Fue un encargo del rey de España Felipe IV para decorar el Palacio del Buen Retiro (en concreto para la Galería de Paisajes), formando parte de una serie pictórica en la que también participaron otros grandes pintores de la época, como Nicolas Poussin, Herman van Swanevelt, Jan Both, Gaspard Dughet y Jean Lemaire. De la colección real pasó al Museo del Prado de Madrid, donde se expone actualmente (nº de catálogo 2253).

Lorena realizó ocho cuadros monumentales para el Buen Retiro, en dos grupos: cuatro de formato longitudinal (1635-38: Paisaje con las tentaciones de San Antonio, Paisaje con San Onofre, Paisaje con Santa María de Cervelló y un cuarto desconocido) y cuatro de formato vertical (1639-41: Paisaje con Tobías y el Arcángel Rafael, Paisaje con el embarque en Ostia de Santa Paula Romana, Paisaje con Moisés salvado de las aguas del Nilo, Paisaje con el entierro de Santa Serapia). El programa iconográfico, tomado de la Biblia e Historias de los Santos, fue elegido por el conde-duque de Olivares, que dirigía las obras.

Se trata de una escena religiosa: al nacer Moisés, el faraón ordenó que todo hijo varón de un esclavo hebreo fuera arrojado al Nilo. Su madre, Iojebed, al dar a luz, lo escondió durante los tres primeros meses, pero cuando no pudo ocultarlo más lo colocó en una cesta y lo puso a la deriva en el río Nilo, con tan buena suerte que fue encontrado por la hija del faraón, Batía, quién le llamó Moisés («salvado de las aguas»).

El artista lorenés despliega en esta obra una de sus composiciones típicas, donde la figura humana está reducida al mínimo y solo es un pretexto para otorgar un asunto a la obra, mientras que el protagonismo lo adquiere el paisaje, un vasto panorama majestuoso y bucólico, evocador de un pasado esplendoroso, donde juega un papel fundamental el intenso cromatismo y los efectos lumínicos y atmosféricos.
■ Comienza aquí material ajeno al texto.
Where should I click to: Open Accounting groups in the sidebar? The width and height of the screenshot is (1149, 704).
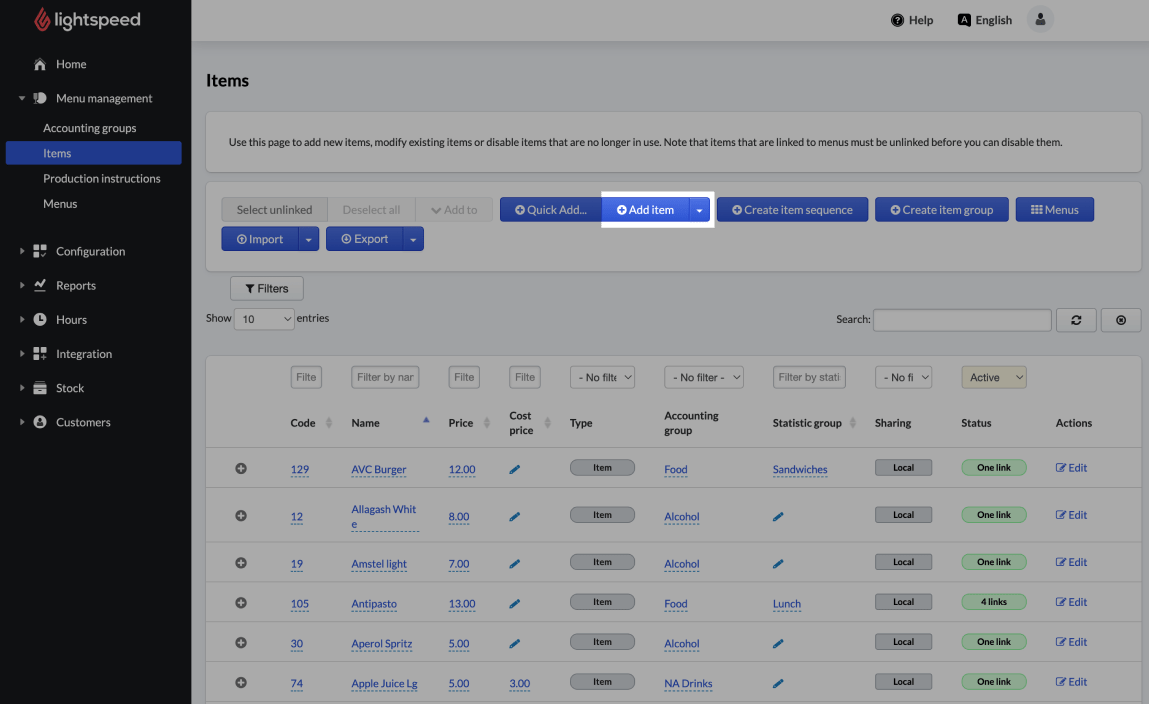(x=89, y=128)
El artista recrea una escena anacrónica, ya que en vez de situarse en Egipto el paisaje corresponde al de la campiña romana que tan bien conocía el artista, y las construcciones y el puente que se ven en lontananza son coetáneas de Lorena.

La composición de este cuadro fue repetida por el artista en otras obras, como Descanso en la Huida a Egipto (Colección Cavendish, Hollzer Hall) y Paisaje con Agar y el Ángel (National Gallery, Londres).

Este cuadro formaba pareja (pendant) con Paisaje con el entierro de Santa Serapia, también en el Prado: mientras Moisés representa el nacimiento, Santa Serapia significa la muerte, simbolizando el paso del tiempo.

Esta obra figura en el Liber Veritatis (cuaderno de dibujos donde Claudio dejaba constancia de todas sus obras, para evitar las falsificaciones) con el número 47, donde consta la inscripción quadro per il Re di Spagna.